Stored items
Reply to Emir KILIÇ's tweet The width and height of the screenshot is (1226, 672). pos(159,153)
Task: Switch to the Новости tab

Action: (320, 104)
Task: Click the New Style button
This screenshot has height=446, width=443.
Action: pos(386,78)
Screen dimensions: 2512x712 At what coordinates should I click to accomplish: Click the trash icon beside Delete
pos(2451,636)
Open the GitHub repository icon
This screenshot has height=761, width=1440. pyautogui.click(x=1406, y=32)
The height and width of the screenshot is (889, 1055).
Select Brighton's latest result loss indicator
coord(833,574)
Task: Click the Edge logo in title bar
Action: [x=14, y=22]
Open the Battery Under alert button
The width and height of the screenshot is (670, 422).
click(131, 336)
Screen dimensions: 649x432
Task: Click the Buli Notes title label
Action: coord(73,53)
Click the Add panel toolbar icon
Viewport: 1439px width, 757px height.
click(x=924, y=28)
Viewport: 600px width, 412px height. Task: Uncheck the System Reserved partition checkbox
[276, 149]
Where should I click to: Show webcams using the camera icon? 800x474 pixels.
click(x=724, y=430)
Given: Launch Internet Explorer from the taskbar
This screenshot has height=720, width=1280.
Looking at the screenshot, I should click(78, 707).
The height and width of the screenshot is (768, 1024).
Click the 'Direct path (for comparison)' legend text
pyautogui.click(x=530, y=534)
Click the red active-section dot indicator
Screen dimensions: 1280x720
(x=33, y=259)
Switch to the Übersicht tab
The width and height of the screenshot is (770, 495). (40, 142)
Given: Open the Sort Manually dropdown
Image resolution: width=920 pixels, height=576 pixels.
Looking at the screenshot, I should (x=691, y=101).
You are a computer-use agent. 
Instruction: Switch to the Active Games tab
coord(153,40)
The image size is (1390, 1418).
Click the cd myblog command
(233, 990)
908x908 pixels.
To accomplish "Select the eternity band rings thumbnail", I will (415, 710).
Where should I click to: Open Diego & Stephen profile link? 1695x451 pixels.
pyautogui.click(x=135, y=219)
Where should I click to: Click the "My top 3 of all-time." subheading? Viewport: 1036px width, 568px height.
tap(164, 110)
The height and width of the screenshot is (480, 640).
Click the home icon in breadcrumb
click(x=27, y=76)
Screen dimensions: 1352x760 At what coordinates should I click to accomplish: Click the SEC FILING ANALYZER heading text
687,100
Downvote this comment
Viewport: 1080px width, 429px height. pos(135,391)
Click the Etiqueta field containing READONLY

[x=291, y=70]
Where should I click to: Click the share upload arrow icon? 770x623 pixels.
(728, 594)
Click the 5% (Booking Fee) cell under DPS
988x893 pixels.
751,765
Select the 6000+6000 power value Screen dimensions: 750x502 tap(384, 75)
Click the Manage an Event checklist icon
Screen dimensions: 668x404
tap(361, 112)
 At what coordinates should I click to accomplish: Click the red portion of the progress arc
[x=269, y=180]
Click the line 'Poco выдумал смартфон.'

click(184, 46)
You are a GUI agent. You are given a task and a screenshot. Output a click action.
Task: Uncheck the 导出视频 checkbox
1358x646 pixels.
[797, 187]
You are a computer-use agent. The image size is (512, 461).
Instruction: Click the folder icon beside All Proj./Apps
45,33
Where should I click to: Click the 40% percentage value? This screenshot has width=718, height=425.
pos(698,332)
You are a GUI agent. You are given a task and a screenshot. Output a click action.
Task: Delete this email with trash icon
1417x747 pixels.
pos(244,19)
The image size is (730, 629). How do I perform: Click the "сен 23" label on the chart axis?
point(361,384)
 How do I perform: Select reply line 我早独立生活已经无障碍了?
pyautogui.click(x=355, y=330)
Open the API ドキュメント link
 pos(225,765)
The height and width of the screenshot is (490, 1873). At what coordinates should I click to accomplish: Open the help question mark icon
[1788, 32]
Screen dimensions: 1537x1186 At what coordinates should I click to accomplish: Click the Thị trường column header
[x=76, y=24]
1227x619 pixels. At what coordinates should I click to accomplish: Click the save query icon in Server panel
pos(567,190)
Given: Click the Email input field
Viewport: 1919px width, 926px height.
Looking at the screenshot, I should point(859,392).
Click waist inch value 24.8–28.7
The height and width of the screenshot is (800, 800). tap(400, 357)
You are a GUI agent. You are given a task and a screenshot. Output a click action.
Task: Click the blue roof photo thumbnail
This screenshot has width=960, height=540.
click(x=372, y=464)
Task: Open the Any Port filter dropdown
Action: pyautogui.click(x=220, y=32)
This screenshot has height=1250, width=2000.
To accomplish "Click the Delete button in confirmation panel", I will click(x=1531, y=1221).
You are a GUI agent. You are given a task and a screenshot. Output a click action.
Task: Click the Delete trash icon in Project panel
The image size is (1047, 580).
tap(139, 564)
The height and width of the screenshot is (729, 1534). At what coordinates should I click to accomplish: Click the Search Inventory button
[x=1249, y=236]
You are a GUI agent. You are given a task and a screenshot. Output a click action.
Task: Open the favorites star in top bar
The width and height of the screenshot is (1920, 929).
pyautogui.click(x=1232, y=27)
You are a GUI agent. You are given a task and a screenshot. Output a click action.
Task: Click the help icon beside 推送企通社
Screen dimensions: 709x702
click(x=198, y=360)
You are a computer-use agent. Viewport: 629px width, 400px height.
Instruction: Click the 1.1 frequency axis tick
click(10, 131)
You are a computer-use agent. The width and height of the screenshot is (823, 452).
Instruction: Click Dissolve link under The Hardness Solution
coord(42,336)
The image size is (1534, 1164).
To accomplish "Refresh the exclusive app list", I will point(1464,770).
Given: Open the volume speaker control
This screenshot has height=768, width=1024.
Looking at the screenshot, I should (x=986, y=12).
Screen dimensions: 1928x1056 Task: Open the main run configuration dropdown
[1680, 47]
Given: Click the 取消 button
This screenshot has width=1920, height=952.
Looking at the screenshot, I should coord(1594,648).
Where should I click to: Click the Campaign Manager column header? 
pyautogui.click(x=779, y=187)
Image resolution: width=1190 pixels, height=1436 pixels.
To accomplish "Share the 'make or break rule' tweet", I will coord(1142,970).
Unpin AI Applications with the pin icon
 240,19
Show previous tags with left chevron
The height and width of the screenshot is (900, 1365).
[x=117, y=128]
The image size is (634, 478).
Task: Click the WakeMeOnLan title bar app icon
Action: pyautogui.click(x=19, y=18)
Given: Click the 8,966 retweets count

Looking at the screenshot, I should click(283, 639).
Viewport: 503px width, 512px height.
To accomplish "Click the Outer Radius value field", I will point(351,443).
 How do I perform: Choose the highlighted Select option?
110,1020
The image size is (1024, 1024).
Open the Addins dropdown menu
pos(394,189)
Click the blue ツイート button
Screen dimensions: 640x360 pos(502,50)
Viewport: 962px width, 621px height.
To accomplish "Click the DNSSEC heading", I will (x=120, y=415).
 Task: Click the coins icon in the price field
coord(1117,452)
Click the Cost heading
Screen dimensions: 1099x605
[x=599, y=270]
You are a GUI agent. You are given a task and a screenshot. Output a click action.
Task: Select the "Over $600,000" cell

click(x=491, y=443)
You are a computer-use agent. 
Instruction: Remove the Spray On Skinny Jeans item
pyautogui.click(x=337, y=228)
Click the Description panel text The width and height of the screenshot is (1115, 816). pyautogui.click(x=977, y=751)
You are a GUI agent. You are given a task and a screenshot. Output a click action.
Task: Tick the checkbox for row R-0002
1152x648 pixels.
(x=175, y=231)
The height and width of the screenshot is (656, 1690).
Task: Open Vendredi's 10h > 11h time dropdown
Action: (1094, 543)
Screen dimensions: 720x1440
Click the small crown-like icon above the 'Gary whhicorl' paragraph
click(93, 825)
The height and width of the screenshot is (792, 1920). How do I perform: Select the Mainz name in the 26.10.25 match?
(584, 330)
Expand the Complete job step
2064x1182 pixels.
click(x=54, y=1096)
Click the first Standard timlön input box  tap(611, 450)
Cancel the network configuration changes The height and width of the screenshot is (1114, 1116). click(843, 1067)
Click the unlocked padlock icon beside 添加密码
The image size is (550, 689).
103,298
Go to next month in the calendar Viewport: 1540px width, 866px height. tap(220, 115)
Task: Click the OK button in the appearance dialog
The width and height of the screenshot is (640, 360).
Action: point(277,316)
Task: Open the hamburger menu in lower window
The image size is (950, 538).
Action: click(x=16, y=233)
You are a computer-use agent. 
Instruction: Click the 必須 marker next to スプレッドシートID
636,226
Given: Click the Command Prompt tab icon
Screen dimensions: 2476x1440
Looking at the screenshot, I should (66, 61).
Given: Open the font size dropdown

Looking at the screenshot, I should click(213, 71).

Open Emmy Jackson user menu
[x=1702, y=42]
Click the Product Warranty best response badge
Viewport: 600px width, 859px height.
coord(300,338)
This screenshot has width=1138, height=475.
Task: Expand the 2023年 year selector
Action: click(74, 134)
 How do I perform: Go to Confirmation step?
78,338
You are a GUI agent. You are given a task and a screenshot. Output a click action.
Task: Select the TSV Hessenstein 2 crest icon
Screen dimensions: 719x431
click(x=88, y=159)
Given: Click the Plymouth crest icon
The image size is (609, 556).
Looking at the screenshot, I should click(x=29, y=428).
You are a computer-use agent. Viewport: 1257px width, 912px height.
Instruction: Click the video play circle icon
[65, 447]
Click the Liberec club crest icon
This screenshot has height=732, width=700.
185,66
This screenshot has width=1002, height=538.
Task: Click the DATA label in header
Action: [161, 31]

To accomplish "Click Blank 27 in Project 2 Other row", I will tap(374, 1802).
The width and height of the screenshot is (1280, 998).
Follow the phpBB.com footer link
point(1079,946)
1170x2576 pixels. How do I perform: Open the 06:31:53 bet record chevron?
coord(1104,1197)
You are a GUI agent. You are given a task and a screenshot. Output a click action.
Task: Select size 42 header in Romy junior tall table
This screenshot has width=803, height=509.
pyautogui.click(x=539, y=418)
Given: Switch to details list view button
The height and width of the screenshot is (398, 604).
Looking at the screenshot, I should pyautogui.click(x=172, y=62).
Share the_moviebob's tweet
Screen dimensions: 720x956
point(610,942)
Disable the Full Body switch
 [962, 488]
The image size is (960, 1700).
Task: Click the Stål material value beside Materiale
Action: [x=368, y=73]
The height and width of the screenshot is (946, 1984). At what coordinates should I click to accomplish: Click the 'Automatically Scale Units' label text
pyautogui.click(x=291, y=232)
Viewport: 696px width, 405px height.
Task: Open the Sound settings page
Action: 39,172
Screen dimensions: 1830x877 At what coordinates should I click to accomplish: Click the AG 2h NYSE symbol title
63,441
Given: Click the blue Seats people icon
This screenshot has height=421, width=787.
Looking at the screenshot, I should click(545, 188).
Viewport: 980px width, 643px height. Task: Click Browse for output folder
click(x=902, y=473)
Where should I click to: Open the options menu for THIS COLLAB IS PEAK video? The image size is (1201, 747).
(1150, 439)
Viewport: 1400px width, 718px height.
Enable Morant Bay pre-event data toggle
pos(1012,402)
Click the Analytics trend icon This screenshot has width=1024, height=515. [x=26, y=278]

Aim of the exercise — Write out exactly the lines above from the line with "The width and height of the screenshot is (1280, 998)." through the line with "Given: Switch to details list view button", both of them included, and leave out all other lines.

Answer below —
The width and height of the screenshot is (1280, 998).
Follow the phpBB.com footer link
point(1079,946)
1170x2576 pixels. How do I perform: Open the 06:31:53 bet record chevron?
coord(1104,1197)
You are a GUI agent. You are given a task and a screenshot. Output a click action.
Task: Select size 42 header in Romy junior tall table
This screenshot has width=803, height=509.
pyautogui.click(x=539, y=418)
Given: Switch to details list view button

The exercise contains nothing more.